After a very strong 2019, the S&P 500 (SPX) has gotten off to a relatively good start in 2020 notching a price return of 3.22% year-to-date. However, even this early in the year, there is already significant dispersion between the best and worst-performing sectors in the market. Generally speaking, wider dispersion provides a greater advantage for relative strength strategies to outperform their benchmarks.
Dispersion refers to the performance difference between the best and worst-performing sectors or asset classes and quantifies the opportunity available to tactical strategies. Relative strength-based strategies tend to offer excess return over their benchmarks more readily when the dispersion between the best and worst performers is very wide. The reason for this is fairly straight-forward: the more divergence that exists between the best and worst performer, the more potential value that can be added by owning good performing assets and avoiding the bad performers. When there is more dispersion, there is more potential for a tactical decision to produce a meaningful result. On the other hand, relative strength-based strategies will tend to suffer or at least become muted when the dispersion is narrow. Taken to an extreme, if all investment possibilities were up the same amount each month and each year, tactical management would have no opportunity to add value via rotation.
The graph below looks at the year-to-date performance across the market of 40 sectors. As you can see, at just over five weeks into the year, the spread between the best performing sector (software) and the worst-performing sector (oil) currently sits just above 17%, which puts the market on track to potentially reach or exceed the yearly average sector dispersion dating back to 2000, which is about 87%, as well as the median of 76.37%. Although 2019 was a strong year for equities almost across the board, there was still significant dispersion as the worst-performing sector (oil) returned -5.7% and lagged the best performing sector (semiconductors) by about 68%. Even though 2019’s dispersion was below the long-term dispersion average it still provided enough opportunity for some sector rotation strategies to add value.
The study below tracks the outcome on a total return basis of four hypothetical investors over the last 26 years. From 1993 – 2019, the first investor, called “Mr. Buy and Hold” simply buys the S&P 500 Index and rides it up and down, making no movements at all in the portfolio. “Mr. Perfect Market Timer”, the second investor, is assumed to be clairvoyant and is only invested during months in which the S&P 500 Index is up. In 2008, for example, this investor would have only been invested in April, May, August, and December, as those were the only positive months that year. In our view, this is about as “perfect” as any “market timer” could ever hope to be, and thus we feel this quantifies well as the best-case scenario for market timing.
Our last two investors are both sector investors, one of whom, “Ms. Perfect Sector”, has the ability to know each and every year what the best performing sector will be for that year, and invests 100% of her portfolio in just that one sector. The fourth investor, “Mr. Worst Sector”, is an unfortunate fellow, who perhaps just follows a favorite magazine cover and is on the wrong side of things each and every year. He manages to invest only in the single worst-performing sector.

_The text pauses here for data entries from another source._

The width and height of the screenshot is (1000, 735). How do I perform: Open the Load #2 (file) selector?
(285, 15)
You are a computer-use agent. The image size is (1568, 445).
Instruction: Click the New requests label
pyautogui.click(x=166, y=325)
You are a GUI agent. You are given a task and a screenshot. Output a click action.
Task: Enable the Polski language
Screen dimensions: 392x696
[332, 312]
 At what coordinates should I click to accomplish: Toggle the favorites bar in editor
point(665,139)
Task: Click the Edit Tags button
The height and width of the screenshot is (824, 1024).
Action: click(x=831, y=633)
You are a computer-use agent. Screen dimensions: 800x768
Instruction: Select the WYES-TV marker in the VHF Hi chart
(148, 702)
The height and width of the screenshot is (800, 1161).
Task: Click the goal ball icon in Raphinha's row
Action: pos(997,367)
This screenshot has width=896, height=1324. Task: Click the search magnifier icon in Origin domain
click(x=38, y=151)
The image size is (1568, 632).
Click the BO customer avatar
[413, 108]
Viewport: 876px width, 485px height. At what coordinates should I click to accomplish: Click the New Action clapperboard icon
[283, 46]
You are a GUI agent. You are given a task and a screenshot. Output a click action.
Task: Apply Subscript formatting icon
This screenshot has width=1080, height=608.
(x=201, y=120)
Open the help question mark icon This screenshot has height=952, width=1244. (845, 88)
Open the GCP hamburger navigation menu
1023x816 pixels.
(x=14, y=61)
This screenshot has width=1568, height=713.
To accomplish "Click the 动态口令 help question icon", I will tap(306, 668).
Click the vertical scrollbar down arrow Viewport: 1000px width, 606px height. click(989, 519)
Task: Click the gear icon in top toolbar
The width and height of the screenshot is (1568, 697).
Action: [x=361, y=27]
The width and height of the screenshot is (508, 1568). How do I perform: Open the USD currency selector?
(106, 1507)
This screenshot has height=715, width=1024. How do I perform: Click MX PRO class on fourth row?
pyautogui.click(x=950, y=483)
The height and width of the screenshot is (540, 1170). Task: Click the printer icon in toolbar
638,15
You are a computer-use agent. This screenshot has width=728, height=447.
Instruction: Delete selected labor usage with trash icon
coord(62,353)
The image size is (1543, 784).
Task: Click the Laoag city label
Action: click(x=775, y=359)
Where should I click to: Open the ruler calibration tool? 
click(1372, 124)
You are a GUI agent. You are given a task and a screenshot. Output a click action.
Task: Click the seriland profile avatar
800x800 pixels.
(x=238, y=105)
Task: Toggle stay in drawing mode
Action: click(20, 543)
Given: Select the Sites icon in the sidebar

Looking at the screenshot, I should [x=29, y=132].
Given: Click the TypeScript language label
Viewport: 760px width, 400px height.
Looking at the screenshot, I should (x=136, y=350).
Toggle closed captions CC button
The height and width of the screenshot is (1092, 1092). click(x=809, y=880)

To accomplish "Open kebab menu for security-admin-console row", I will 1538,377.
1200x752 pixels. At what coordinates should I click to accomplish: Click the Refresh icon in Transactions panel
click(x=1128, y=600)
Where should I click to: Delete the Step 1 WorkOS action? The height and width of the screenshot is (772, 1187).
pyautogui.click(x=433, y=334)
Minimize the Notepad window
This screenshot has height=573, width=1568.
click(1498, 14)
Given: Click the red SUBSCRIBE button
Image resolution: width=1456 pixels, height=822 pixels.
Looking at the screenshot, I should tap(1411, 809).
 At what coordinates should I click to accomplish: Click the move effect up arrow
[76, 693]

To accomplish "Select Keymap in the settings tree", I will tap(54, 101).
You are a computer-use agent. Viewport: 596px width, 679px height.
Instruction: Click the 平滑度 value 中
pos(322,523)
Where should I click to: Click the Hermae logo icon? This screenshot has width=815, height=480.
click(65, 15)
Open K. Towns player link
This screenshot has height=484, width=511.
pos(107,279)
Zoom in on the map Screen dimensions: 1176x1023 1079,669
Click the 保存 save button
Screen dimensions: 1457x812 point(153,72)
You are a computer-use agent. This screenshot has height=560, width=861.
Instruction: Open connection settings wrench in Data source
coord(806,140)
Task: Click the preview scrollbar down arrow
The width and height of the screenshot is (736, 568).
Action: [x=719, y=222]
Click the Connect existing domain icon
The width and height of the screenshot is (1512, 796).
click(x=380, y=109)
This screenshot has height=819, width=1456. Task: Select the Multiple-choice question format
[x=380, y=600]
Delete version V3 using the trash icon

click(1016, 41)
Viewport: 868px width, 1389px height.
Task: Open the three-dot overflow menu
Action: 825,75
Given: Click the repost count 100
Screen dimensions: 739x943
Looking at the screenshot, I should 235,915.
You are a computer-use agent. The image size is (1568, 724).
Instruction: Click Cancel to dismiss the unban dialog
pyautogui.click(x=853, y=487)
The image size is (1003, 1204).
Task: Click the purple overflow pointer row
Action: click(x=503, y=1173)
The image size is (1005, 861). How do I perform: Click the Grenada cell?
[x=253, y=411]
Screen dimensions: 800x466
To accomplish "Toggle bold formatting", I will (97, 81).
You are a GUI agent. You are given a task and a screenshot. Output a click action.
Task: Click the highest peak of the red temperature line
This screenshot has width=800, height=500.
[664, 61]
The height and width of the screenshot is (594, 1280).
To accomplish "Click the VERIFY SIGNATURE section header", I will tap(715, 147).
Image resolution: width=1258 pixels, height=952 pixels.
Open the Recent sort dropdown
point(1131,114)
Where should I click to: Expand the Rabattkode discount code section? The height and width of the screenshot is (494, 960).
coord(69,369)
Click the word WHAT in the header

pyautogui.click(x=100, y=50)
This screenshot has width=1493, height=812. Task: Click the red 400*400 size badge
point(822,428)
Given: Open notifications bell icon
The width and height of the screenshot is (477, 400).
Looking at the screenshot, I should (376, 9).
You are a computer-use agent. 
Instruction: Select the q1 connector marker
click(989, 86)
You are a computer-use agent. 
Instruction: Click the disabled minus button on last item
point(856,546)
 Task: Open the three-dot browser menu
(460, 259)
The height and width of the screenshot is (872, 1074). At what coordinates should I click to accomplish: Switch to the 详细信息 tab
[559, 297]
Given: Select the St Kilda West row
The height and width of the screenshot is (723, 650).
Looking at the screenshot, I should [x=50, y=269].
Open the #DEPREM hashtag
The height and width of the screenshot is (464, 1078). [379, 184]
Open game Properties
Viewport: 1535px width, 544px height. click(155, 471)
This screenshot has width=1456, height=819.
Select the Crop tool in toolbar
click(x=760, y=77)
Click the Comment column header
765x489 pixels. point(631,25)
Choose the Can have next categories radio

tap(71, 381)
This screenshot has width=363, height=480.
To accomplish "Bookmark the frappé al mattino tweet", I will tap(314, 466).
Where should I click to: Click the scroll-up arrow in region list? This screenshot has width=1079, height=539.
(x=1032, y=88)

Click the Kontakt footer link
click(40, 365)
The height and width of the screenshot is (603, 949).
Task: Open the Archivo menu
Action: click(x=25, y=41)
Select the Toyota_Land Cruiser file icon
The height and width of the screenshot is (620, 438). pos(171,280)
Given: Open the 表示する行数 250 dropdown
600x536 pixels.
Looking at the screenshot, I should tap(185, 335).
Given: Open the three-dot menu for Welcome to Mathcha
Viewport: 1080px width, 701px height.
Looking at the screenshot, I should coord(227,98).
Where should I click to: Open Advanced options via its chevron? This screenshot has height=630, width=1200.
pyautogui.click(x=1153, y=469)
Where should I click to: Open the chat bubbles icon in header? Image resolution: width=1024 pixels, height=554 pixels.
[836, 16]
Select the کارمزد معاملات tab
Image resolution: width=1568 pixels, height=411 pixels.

As you might imagine, each of the investors has seen dramatically different results over the years from their initial investments of $10,000 back in 1993. At the end of 2019, Mr. Buy and Hold had a portfolio value of about $127,000 while Mr. Perfect Market Timer had a portfolio value of over $7 million. Ms. Perfect Sector saw her portfolio swell to $15.27 million, all while poor Mr. Worst Sector’s portfolio was worth only $723! Yes, you read that right – $723 from the starting point of $10,000.
So, it’s easy, right? All you have to do is invest in the best performing sector each year and simply walk away. Unfortunately, it is not that easy, nor are we advocating that you try to pick the absolute best performing sector and put all your eggs in one basket; rather, this is simply a powerful illustration of just how important incorporating a sector rotation plan can be into your overall portfolio strategy. It can also be an eye-opener for clients in that the magnitude of buying the best sectors is even greater than that of being able to perfectly time the overall market.
We use numerous tools and indicators, and even systemically managed ETFs, to but the right sectors. We can easily rank all 40 sectors, along with the S&P 500 Equal-Weighted Index (SPXEWI). We measure each sectors relative strength within a matrix. Those sectors at the top of the matrix possess superior relative strength compared to the others on the list. Typically, an investor would want to focus their attention on those sectors toward the top of the matrix, while underweighting those found at the bottom.
When we look at the Relative Strength Matrix today (pictured below), we find that semiconductors, waste management, and computers occupy the top three spots, with gas utilities, oil, and oil service at the bottom of the matrix. Recall that earlier, we mentioned that the worst-performing DWA group so far in 2019 is oil. It is currently ranked second-to-last in the matrix, only above the old oil services sector. The lowest-ranked group in the matrix and second worst-performing group year-to-date. The message the group matrix is sending us is pretty clear – at this point, we should be favoring exposure to technology (semis, computers, and software are all near the top) while avoiding most of the energy sector (gas utilities, oil, and oil services sit at the very bottom of the matrix).